- Racing silks of David Brady & Craig Singer
- Sire: Pitcairn
- Grandsire: Petingo
- Dam: Little Hills
- Damsire: Candy Cane
- Sex: Mare
- Foaled: 9 March 1977
- Country: Ireland
- Colour: Bay
- Breeder: Janet Brady
- Owner: David Brady/Craig Singer
- Trainer: Michael Cunningham/George Getz
- Record: 15: 6-3-0

Major wins
- Mulcahy Stakes (1980) Irish 1,000 Guineas (1980) Coronation Stakes (1980) Champion Stakes (1980)

Awards
- Timeform rating 99 (1979), 127 (1980), 126 (1981)

Honours
- Cairn Rouge Stakes at Killarney Racecourse

= Cairn Rouge =

Irish Thoroughbred racehorse (1977–after 1998)

Cairn Rouge (9 March 1977 – after 1998) was an Irish Thoroughbred racehorse and broodmare. After showing promise as a two-year-old in 1979, Cairn Rouge improved to become one of the best three-year-old fillies in Europe in the following year. She won the Irish 1,000 Guineas and the Coronation Stakes against horses of her own age and sex, before defeating strong weight-for-age competition in the Champion Stakes. She failed to win in five starts as a four-year-old, but showed good form when finishing second in a controversial race for the Champion Stakes. After a brief, unsuccessful period racing in North America she was retired to stud, where she had some success as a broodmare.

==Background==
Cairn Rouge was a small, lightly built, dark-coated bay mare with a white star bred in Ireland by Janet Brady. She was one of the second crop of foals sired by the Goodwood Mile winner Pitcairn, who also sired Ela-Mana-Mou before being exported to Japan in 1978. She was the first foal of dam Little Hills, who won on the flat and over hurdles. Little Hills' grand-dam Stone Crop was a half-sister of the Ascot Gold Cup winner Zarathustra.

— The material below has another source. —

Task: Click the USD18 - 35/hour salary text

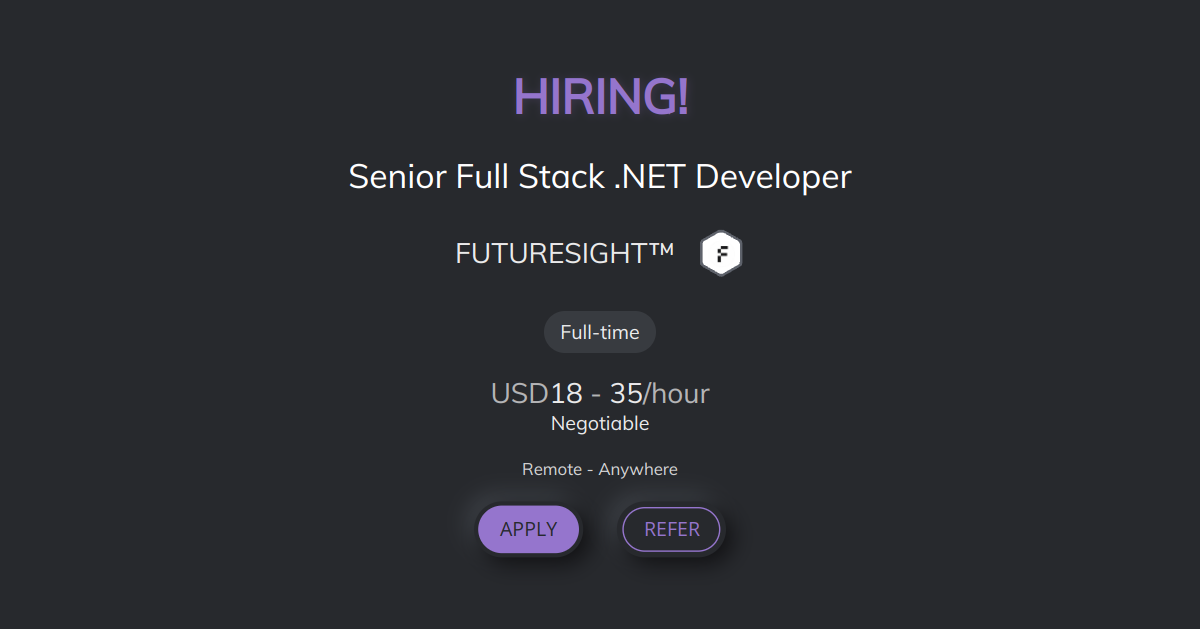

As a yearling, Cairn Rouge was sent to the sales, but was bought back by her breeders for 3000 guineas. She was sent into training with Michael Cunningham, who was best known for his successes in National Hunt races.

==Racing career==

===1979: two-year-old season===
After finishing unplaced in a one-mile race on her debut, Cairn Rouge won a maiden race over 8 1/2 furlongs at Galway Racecourse in September, beating Cassia by four lengths. In October she was sent to England to contest the Malton Stakes over seven furlongs at York Racecourse. She accelerated into the lead a furlong from the finish and won by 1 1/2 lengths from Miss Taymore and Louise Moulton.

===1980: three-year-old season===
On her three-year-old debut, Cairn Rouge finished unplaced in a race over seven furlongs on very heavy ground on 17 March. In April she won the Mulcahy Stakes over seven furlongs at Phoenix Park Racecourse, beating the highly regarded Monroe by three lengths. Cairn Rouge was then moved up in class for the Irish 1,000 Guineas at the Curragh on 26 May in which she was matched against the leading English fillies Mrs Penny and Millingdale Lillie. Ridden by Tony Murray, she started at odds of 5/1 in a field of eighteen fillies. Cairn Rouge took the lead inside the final quarter mile and accelerated clear of the field to win decisively by 2 1/2 lengths from Millingdale Lillie. In June, the filly was sent to England for the Coronation Stakes (then a Group Two race) over one mile at Royal Ascot in which she faced the 1000 Guineas winner Quick As Lightning at level weights. Ridden by Murray, Cairn Rouge started the 6/5 favourite and produced a strong late run on the inside to win by a neck from Quick As Lightning.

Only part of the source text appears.